**WORK REQUEST**
Only one stretch of the data should be retyped: the lines from the line containing "Gelderland (337, 207)" through the line containing "SỰ KIỆN Events (975, 1865)". Keep pictures out of it.

[Stored data entries]
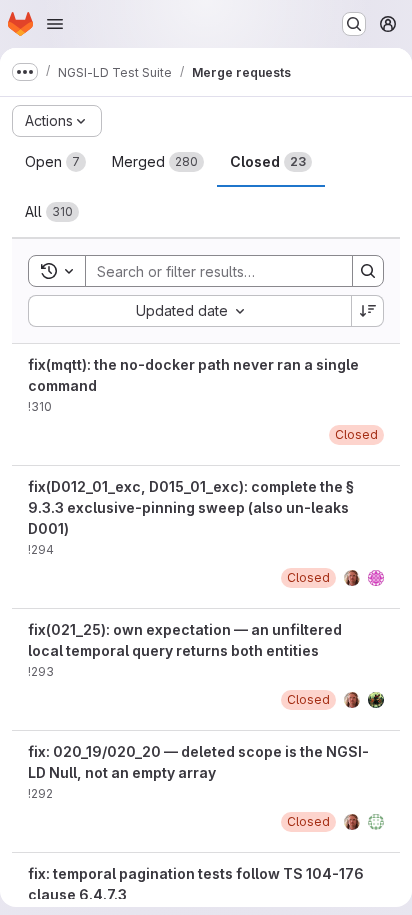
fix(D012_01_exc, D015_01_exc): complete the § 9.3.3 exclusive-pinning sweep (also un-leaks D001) (191, 507)
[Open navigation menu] (55, 24)
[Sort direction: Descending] (368, 311)
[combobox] (189, 311)
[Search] (368, 271)
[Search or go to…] (354, 24)
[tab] (55, 162)
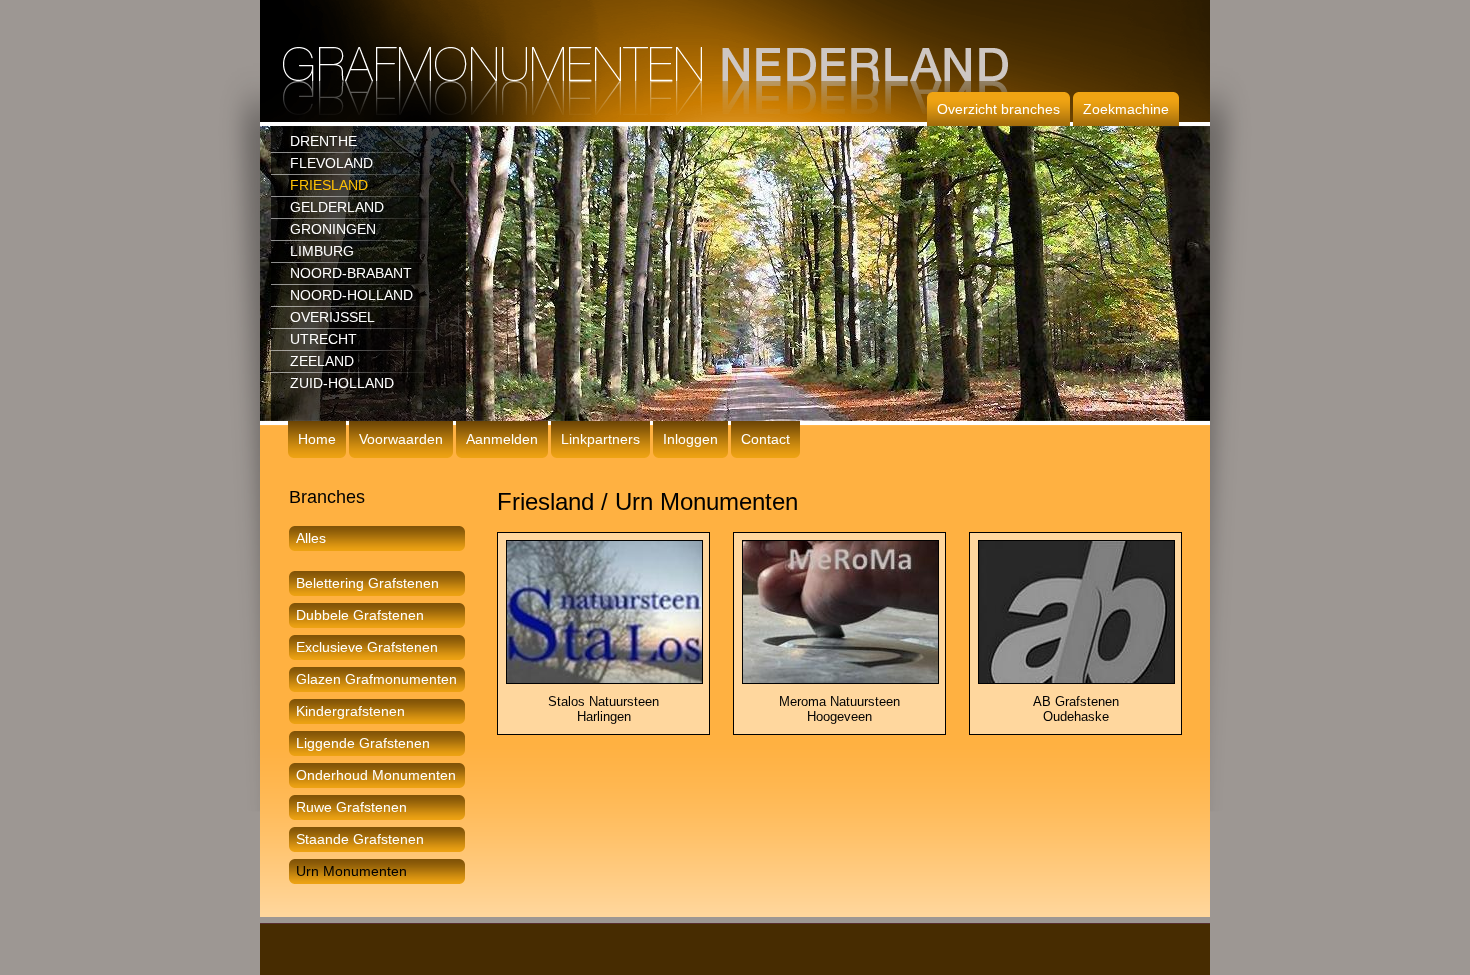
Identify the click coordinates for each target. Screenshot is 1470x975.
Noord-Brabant (351, 273)
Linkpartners (600, 439)
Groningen (333, 229)
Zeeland (322, 361)
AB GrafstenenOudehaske (1076, 709)
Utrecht (323, 339)
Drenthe (323, 141)
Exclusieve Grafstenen (367, 647)
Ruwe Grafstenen (351, 807)
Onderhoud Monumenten (376, 775)
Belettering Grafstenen (367, 583)
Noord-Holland (351, 295)
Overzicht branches (998, 109)
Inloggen (690, 439)
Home (317, 439)
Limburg (322, 251)
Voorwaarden (401, 439)
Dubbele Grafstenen (360, 615)
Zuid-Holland (342, 383)
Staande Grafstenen (360, 839)
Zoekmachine (1126, 109)
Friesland (329, 185)
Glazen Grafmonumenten (376, 679)
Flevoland (331, 163)
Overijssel (332, 317)
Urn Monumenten (351, 871)
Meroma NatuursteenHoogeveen (839, 709)
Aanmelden (502, 439)
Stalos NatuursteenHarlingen (603, 709)
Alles (311, 538)
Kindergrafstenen (350, 711)
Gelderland (337, 207)
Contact (765, 439)
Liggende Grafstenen (363, 743)
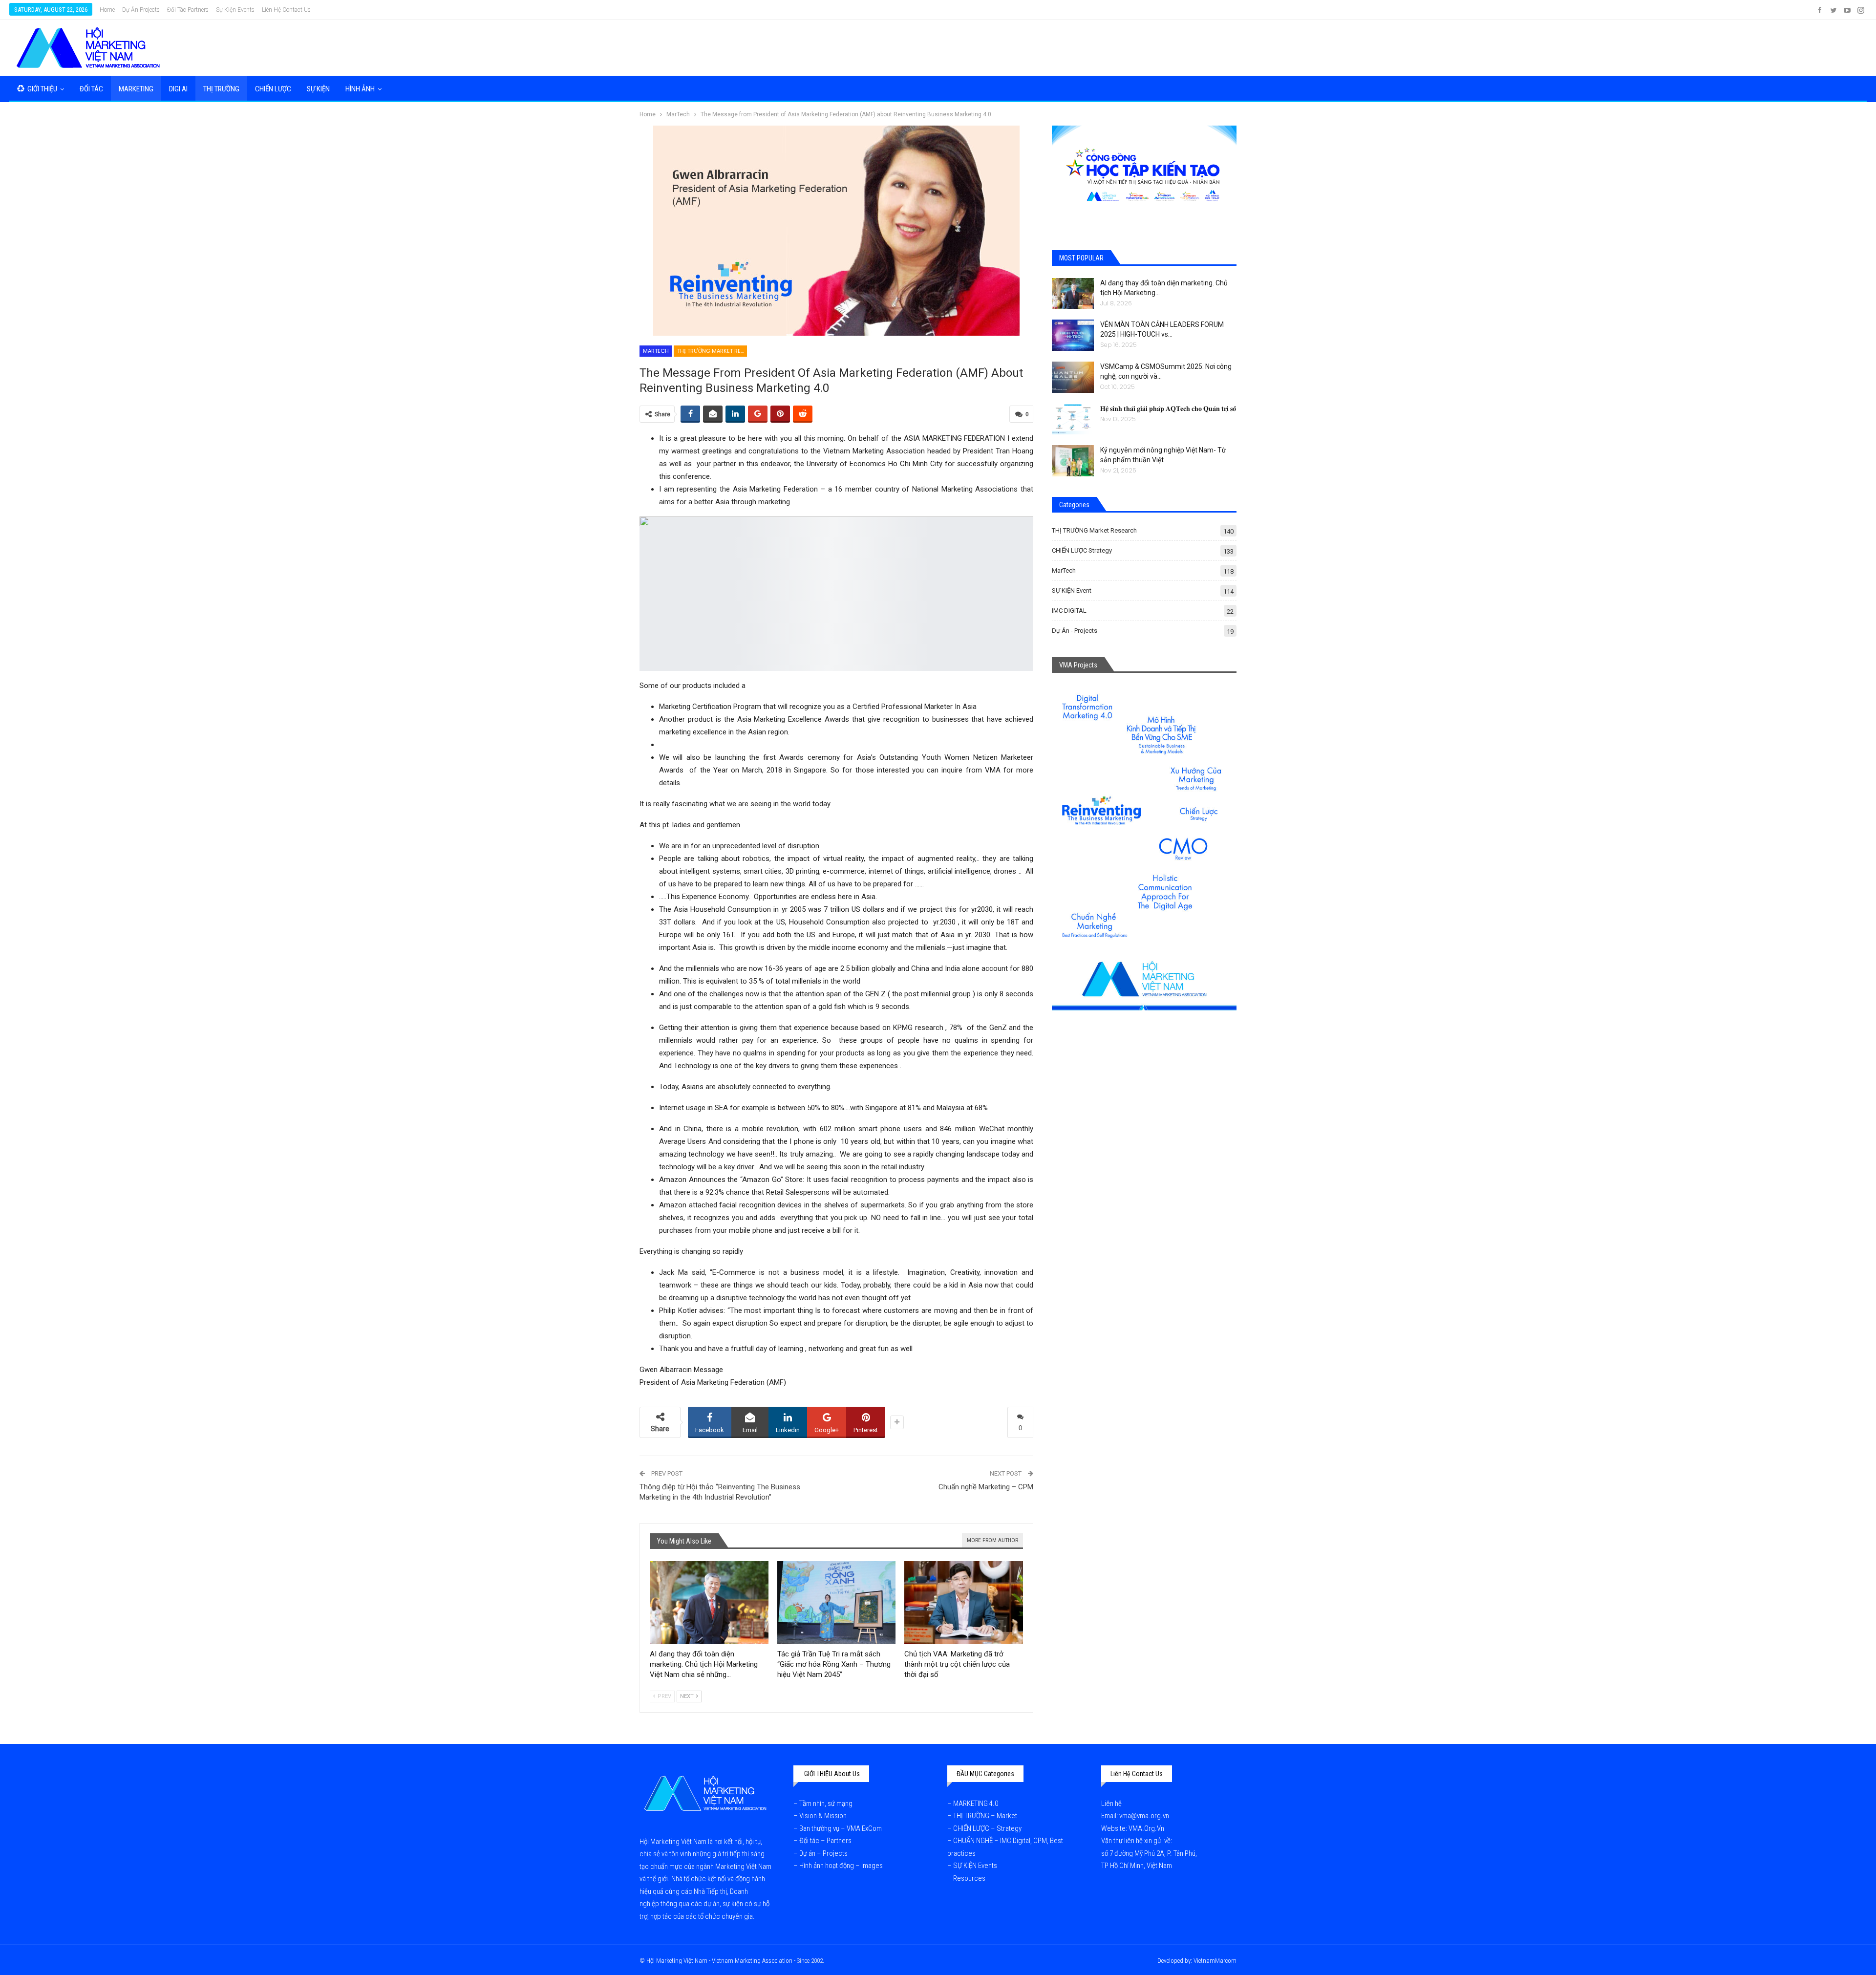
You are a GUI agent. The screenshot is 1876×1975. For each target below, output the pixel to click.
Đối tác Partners (188, 9)
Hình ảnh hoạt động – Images (841, 1865)
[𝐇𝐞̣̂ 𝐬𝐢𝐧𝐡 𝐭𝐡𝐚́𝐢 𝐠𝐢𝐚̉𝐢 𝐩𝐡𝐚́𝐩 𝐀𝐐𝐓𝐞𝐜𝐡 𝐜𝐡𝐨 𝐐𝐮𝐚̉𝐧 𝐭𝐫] (1073, 419)
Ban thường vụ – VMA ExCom (840, 1828)
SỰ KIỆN (318, 89)
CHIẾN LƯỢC (273, 89)
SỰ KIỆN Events (975, 1865)
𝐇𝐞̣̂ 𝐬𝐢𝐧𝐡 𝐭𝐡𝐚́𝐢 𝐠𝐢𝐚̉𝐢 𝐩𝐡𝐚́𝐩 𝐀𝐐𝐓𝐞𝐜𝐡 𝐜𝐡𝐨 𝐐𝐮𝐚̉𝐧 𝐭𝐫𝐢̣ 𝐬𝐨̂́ (1168, 408)
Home (107, 9)
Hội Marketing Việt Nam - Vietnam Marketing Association (719, 1960)
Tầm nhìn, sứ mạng (826, 1803)
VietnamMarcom (1215, 1960)
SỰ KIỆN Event (1071, 590)
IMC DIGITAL (1069, 610)
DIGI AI (178, 89)
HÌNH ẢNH (360, 89)
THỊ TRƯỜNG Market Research (712, 351)
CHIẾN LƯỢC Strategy (1082, 550)
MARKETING (136, 89)
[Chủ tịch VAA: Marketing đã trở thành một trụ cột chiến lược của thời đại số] (963, 1602)
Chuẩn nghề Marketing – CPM (985, 1486)
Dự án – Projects (823, 1853)
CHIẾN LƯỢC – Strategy (987, 1828)
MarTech (656, 351)
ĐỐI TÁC (91, 89)
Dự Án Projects (141, 9)
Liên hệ (1112, 1803)
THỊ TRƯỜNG (221, 89)
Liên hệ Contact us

**RESPONSE TO THE TASK**
Gelderland (337, 207)
Contact (765, 439)
Liggende Grafstenen (363, 743)
You are a GUI agent. The screenshot is 1876×1975. For each target below, output the pixel to click.
Đối tác Partners (188, 9)
Hình ảnh hoạt động – Images (841, 1865)
[𝐇𝐞̣̂ 𝐬𝐢𝐧𝐡 𝐭𝐡𝐚́𝐢 𝐠𝐢𝐚̉𝐢 𝐩𝐡𝐚́𝐩 𝐀𝐐𝐓𝐞𝐜𝐡 𝐜𝐡𝐨 𝐐𝐮𝐚̉𝐧 𝐭𝐫] (1073, 419)
Ban thường vụ – VMA ExCom (840, 1828)
SỰ KIỆN (318, 89)
CHIẾN LƯỢC (273, 89)
SỰ KIỆN Events (975, 1865)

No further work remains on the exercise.